London - Four years ago, I was diagnosed with chronic anxiety.
I remember the moment very clearly: the kind doctor’s words, my surprised reaction followed by a relieved sense of things suddenly falling into place, coming into focus.
On the one hand I was grateful that I finally had an explanation for the set of symptoms I was experiencing; on the other I felt embarrassed and, if I’m honest, a little bit foolish.
Why am I telling you this? Because researchers at Cambridge University have just published a study — based on 48 different reports from around the world — showing that women (and, in particular, women under 35) are twice as likely to suffer from severe anxiety as men.
Reader, I am one of those women (not the ones under 35, worst luck, the other sort). Not depressed, you understand, nothing so serious.
No deep-rooted trauma, no black dog prowling the perimeters of my subconscious. Just a permanent sense of underlying panic, a multifarious universe of nagging concerns that, periodically, coalesce into a black hole of worry into which I occasionally fall.
Clinical depression can, of course, be devastating and even fatal. But if you imagine it as the mental equivalent of catching flu, chronic anxiety is more like having a cold. Irritating, unpleasant (especially for others) — but not too debilitating. Notcompletely, anyway.
The reason I sought medical help was because I was experiencing some uncommon physical symptoms. Having always been a deep sleeper and a bit of a lazybones, I was finding myself waking early — around 5am — and then being unable to get back to sleep, often because my heart was racing.
I frequently felt unpleasantly dizzy, or nauseous. My muscles ached and I would sometimes get pins and needles in my hands. More than that, though, my head was a constant whirr.
I burst into tears at the oddest of things, and felt overwhelmed by the simplest of tasks. And I was tired, so tired in fact that I used to think it wouldn’t be all that bad if I went to sleep and never woke up again.
I would joke with my friends that I longed for a “non-fatal hospitalisation”, just to buy myself a few days of rest. As it happens, my wish came true: I got peritonitis, broke my arm badly and caught pneumonia. My immune system was on the floor.
A textbook case, as it turned out. And, it now seems, one of many.
What’s really fascinating is that this condition affects almost exclusively women in the West — Europe or North America. Elsewhere in the developing world, it is virtually unheard of.
You would think it would be the opposite. After all, what do women in the West really have to worry about?
We suffer no immediate threat to our lives or those of our families; no famine, no pestilence or war, none of the terrible injustices so common in the developing world.
Surely this anxiety is just one of those invented first-world problems, such as running out of avocados or missing out on a place for your child at your chosen school?
Well, yes — and no.
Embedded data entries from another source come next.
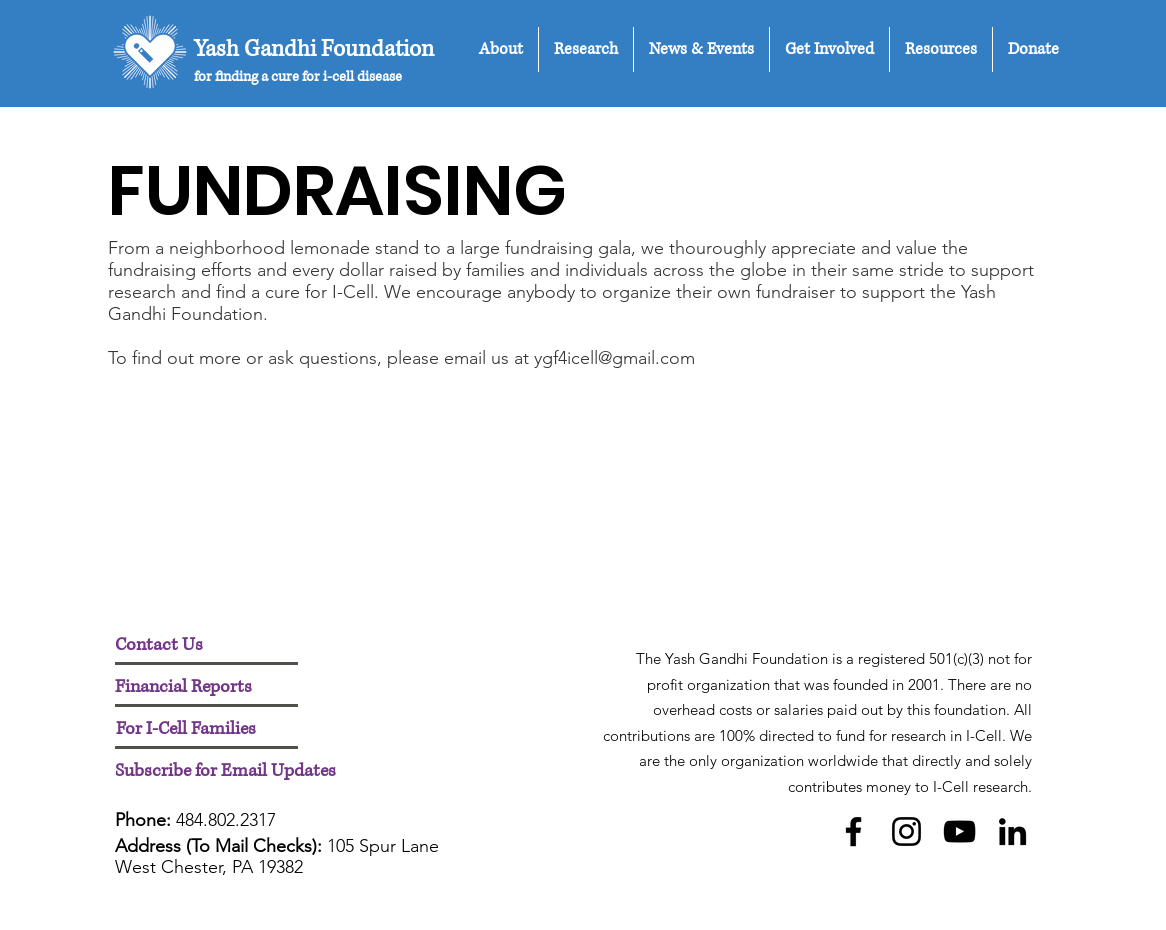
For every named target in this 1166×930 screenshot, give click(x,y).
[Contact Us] (159, 645)
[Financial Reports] (183, 687)
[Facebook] (853, 831)
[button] (501, 49)
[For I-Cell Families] (185, 729)
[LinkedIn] (1012, 831)
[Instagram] (906, 831)
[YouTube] (959, 831)
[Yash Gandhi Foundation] (318, 49)
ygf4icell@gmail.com (614, 358)
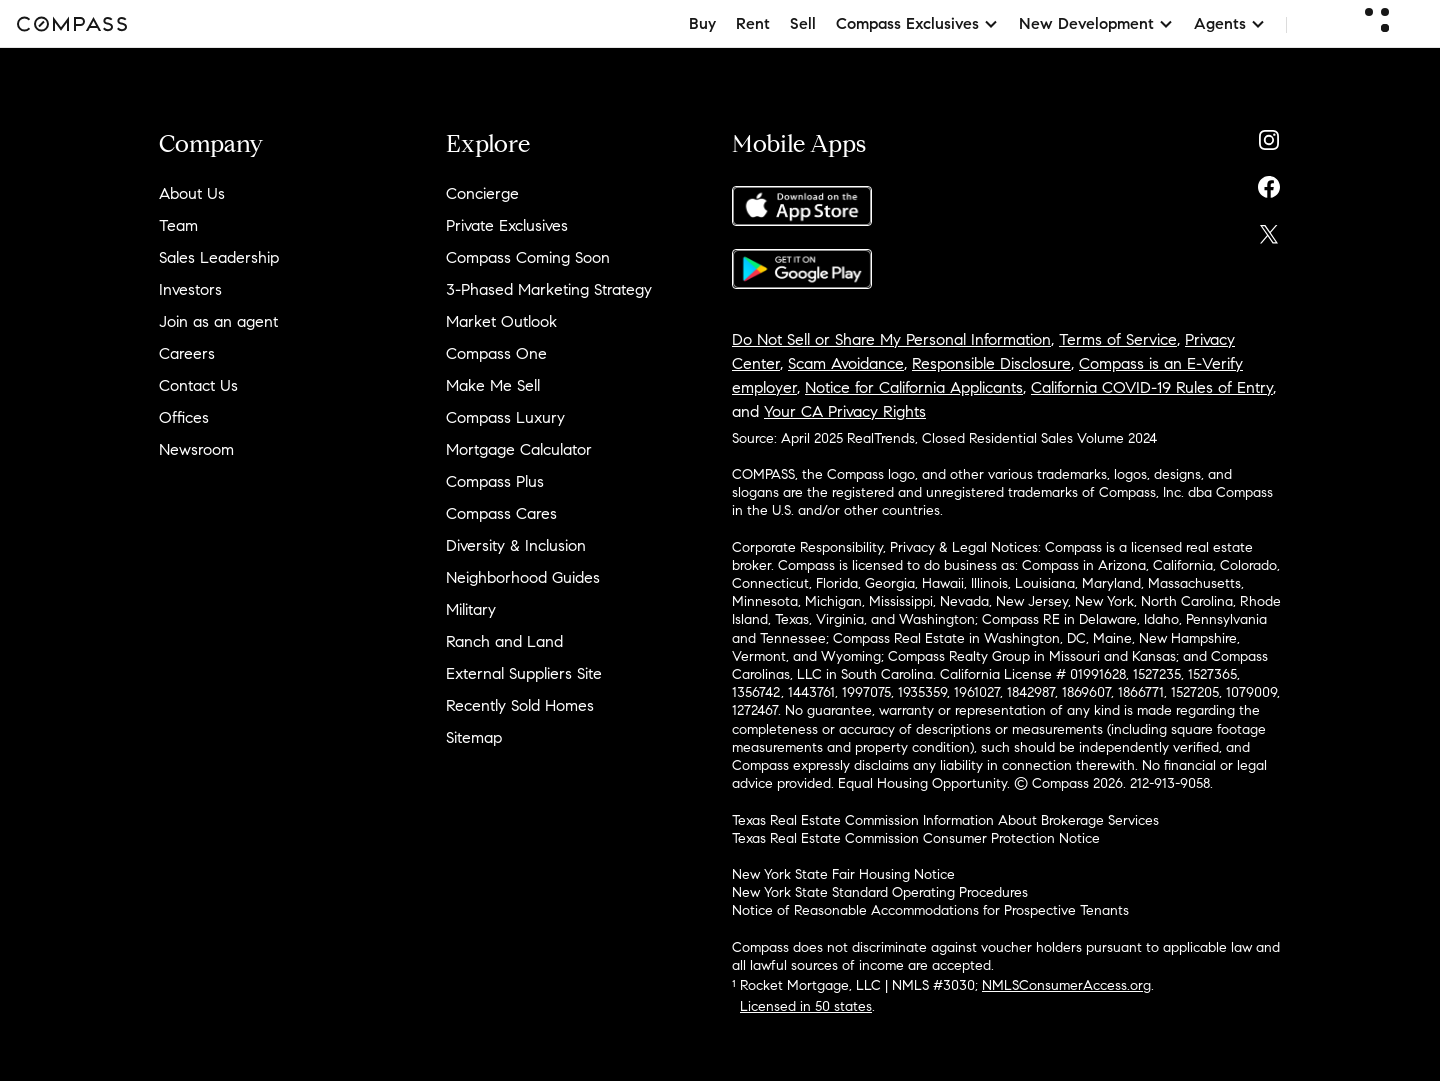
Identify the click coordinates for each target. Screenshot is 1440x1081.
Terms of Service (1118, 339)
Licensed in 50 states (806, 1006)
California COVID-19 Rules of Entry (1152, 387)
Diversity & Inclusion (516, 545)
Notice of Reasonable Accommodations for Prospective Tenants (930, 910)
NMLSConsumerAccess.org (1066, 985)
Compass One (496, 353)
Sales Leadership (219, 257)
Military (471, 609)
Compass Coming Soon (528, 257)
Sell (803, 23)
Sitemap (474, 737)
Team (178, 225)
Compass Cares (501, 513)
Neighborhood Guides (523, 577)
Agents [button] (1230, 23)
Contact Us (198, 385)
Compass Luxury (505, 417)
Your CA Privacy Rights (845, 411)
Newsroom (196, 449)
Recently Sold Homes (520, 705)
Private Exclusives (507, 225)
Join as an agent (218, 321)
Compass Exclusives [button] (917, 23)
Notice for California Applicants (914, 387)
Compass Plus (495, 481)
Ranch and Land (504, 641)
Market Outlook (501, 321)
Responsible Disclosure (991, 363)
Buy (702, 23)
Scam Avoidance (846, 363)
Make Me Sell (493, 385)
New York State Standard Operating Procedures (880, 892)
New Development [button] (1096, 23)
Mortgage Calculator (519, 449)
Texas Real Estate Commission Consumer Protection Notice (916, 838)
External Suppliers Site (524, 673)
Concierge (482, 193)
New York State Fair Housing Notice (843, 874)
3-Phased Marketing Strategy (549, 289)
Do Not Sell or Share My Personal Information (891, 339)
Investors (190, 289)
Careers (187, 353)
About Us (192, 193)
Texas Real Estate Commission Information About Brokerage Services (945, 820)
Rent (753, 23)
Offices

As the leader of this study, Olivia Remes of the Department of Public Health and Primary Care, puts it: “While in the past women were more likely to stay at home and be responsible for the family, they are now more likely to hold down a job while also bringing up children.”
The trouble is, women also have to look after the family and, increasingly, elderly or disabled relatives. As Ms Remes explains, “the burden of all these things falls on women”.
In other words, this anxiety — this constant stress that affects three million people in the UK alone — is all of our own making. Because of the pressure on women to pursue our feminist heritage and get out to work, an intolerable strain is being placed on our psyches and turning out a generation of us who are frantic with worry.
In the under-35s, who feel this pressure even more than my generation did, the problem is especially acute. Is our sanity a fair price to pay for equality? Only time will tell.